CLINICAL EFFECTS OF BIOLOGIC RESPONSE MODIFIERS

The clinical use of the biologic response modifiers filgrastim, sargramostim, and regramostim is reviewed. All circulating blood cells are derived from totipotent hematopoietic stem cells. Various biologic response modifiers, including lymphokines and colony-stimulating factors, regulate and activate the lymphoid and myeloid cells of the blood. One of the more important types of blood cell for fighting infection is the neutrophil. Patients with low neutrophil concentrations are at high risk of developing neutropenic fevers and infections.

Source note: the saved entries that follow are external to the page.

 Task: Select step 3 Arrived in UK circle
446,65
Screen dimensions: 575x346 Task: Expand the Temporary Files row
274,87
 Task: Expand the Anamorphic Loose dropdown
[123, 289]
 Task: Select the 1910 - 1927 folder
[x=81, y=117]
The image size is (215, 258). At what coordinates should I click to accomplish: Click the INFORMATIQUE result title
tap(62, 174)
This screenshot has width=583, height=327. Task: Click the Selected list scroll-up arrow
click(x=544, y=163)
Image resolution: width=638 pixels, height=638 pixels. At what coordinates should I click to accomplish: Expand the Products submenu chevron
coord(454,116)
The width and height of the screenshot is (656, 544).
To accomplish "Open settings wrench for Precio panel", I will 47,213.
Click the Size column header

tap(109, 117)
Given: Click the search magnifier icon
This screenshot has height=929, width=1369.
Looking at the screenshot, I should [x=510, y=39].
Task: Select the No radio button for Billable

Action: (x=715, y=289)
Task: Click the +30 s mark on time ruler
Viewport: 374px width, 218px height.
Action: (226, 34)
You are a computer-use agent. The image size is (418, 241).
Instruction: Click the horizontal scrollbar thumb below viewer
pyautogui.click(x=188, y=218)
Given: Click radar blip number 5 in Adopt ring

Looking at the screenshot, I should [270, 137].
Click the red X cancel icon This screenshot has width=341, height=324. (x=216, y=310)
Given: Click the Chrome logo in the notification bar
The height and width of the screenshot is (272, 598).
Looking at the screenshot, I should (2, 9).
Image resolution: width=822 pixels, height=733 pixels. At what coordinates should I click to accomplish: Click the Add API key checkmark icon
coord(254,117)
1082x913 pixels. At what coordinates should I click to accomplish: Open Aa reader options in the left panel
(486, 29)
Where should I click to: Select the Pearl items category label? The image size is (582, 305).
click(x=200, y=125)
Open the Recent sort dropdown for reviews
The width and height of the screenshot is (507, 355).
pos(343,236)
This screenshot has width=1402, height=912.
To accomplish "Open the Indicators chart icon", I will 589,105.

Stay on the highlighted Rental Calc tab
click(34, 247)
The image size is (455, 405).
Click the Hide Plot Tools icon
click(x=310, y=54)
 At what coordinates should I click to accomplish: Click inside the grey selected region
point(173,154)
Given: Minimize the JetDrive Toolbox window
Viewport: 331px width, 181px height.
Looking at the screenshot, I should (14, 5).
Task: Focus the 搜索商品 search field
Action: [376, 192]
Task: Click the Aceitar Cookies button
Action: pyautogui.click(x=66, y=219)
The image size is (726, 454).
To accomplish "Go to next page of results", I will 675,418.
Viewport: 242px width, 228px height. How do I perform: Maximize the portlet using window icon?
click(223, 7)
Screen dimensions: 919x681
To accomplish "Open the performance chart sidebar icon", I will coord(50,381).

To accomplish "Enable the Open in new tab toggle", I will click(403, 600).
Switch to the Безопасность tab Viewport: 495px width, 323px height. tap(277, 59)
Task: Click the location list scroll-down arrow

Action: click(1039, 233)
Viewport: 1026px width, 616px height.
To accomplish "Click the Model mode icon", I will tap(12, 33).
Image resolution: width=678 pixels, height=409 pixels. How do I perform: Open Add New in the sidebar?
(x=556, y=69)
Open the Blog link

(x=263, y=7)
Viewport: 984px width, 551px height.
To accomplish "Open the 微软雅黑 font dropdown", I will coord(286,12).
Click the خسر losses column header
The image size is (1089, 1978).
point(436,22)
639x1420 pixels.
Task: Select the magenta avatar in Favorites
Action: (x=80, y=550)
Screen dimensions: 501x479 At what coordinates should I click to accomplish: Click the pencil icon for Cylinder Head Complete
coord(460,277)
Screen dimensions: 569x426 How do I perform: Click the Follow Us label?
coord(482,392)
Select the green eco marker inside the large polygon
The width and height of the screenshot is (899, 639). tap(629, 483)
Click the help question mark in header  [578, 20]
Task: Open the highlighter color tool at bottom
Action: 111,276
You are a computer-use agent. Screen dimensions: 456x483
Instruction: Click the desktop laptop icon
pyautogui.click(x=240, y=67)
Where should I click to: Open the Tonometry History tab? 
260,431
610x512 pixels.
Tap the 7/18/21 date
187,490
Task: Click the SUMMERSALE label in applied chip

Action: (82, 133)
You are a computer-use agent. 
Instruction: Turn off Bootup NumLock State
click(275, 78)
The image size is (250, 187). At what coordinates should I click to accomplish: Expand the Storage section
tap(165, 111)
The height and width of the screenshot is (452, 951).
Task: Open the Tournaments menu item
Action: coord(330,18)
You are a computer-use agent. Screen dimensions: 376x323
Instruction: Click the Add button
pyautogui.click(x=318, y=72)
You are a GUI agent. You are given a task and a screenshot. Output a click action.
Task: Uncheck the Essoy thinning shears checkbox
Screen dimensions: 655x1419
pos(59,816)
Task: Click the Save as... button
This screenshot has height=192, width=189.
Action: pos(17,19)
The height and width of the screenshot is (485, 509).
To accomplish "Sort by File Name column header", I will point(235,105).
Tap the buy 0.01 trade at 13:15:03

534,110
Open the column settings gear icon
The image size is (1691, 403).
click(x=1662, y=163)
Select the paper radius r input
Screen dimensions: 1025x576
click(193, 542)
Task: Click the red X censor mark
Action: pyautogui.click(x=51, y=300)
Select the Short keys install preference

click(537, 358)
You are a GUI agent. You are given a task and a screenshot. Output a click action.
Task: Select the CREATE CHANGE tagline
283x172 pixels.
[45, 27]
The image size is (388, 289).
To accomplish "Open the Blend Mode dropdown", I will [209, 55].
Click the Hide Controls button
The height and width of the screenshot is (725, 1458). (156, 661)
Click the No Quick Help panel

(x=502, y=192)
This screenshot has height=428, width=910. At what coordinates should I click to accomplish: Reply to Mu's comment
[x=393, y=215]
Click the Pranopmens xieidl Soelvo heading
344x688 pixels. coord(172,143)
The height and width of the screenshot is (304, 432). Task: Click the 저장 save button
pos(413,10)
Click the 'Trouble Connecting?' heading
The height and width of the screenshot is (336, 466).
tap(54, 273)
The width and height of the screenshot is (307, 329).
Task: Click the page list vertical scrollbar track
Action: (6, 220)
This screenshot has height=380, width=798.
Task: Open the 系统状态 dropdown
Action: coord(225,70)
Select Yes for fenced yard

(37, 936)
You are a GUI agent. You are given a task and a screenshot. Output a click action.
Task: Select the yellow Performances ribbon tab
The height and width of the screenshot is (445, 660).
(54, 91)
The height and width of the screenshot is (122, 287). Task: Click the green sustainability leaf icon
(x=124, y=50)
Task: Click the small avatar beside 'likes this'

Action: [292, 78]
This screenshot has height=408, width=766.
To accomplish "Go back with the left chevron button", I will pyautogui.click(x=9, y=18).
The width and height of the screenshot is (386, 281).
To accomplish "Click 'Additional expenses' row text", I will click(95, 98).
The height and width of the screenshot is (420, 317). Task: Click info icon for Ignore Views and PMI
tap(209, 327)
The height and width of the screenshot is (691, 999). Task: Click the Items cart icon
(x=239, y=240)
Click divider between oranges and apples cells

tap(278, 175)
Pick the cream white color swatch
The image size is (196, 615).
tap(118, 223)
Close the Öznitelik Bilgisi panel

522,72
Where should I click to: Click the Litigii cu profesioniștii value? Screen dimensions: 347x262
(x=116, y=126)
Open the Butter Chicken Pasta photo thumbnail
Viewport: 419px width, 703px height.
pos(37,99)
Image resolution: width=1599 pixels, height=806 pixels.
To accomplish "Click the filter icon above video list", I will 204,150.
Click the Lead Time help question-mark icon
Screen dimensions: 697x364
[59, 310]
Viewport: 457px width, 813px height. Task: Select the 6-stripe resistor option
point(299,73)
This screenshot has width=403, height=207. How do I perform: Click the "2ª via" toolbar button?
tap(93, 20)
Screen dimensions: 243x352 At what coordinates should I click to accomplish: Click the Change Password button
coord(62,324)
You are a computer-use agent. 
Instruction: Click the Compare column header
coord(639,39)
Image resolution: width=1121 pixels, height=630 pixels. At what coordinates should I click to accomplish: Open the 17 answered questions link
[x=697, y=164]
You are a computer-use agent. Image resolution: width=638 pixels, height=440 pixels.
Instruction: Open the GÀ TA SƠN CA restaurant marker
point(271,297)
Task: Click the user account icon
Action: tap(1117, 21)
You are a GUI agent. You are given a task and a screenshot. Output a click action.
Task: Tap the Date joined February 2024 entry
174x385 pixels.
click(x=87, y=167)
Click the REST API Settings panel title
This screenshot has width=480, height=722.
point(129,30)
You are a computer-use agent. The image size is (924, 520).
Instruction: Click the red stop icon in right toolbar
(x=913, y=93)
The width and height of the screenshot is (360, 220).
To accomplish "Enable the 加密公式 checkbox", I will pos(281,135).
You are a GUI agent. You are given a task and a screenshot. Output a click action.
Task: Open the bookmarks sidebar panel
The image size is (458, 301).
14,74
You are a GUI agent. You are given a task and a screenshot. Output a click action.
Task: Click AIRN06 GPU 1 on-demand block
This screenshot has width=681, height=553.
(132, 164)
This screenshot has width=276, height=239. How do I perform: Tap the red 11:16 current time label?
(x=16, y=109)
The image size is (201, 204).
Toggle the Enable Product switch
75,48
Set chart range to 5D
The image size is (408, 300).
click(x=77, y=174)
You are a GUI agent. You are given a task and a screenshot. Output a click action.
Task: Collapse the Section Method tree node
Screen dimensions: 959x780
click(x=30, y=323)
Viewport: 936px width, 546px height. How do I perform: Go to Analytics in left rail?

The colony-stimulating factors filgrastim, sargramostim, and regramostim increase the production of circulating neutrophils, and this action is clinically useful in patients undergoing myelosuppressive antineoplastic therapy or bone marrow transplantation and in patients with the acquired immunodeficiency syndrome. Clinical studies of these agents in comparison with antimicrobial prophylaxis or placebo have shown a decreased rate of neutropenic-associated hospitalizations and infections. These agents are also under study for dose intensification of antineoplastics in patients with various solid tumors and for augmenting patient responses to antimicrobial therapy in situations where there is high risk of morbidity and mortality. Sargramostim and regramostim are both granulocyte-macrophage colony-stimulating factors that differ in their degree of glycosylation and source of production, and at high doses they can cause life-threatening adverse effects because they stimulate the production of a broad range of leukocytes. Filgrastim, which stimulates only the production of neutrophils, has been better tolerated, especially at higher doses. Biologic response modifiers hold much promise for improving therapy of certain clinical conditions by decreasing myelosuppressive complications and enhancing responses to other drugs. Even though the agents in this new biotechnological class have similar names, their actions and adverse effects are quite distinct.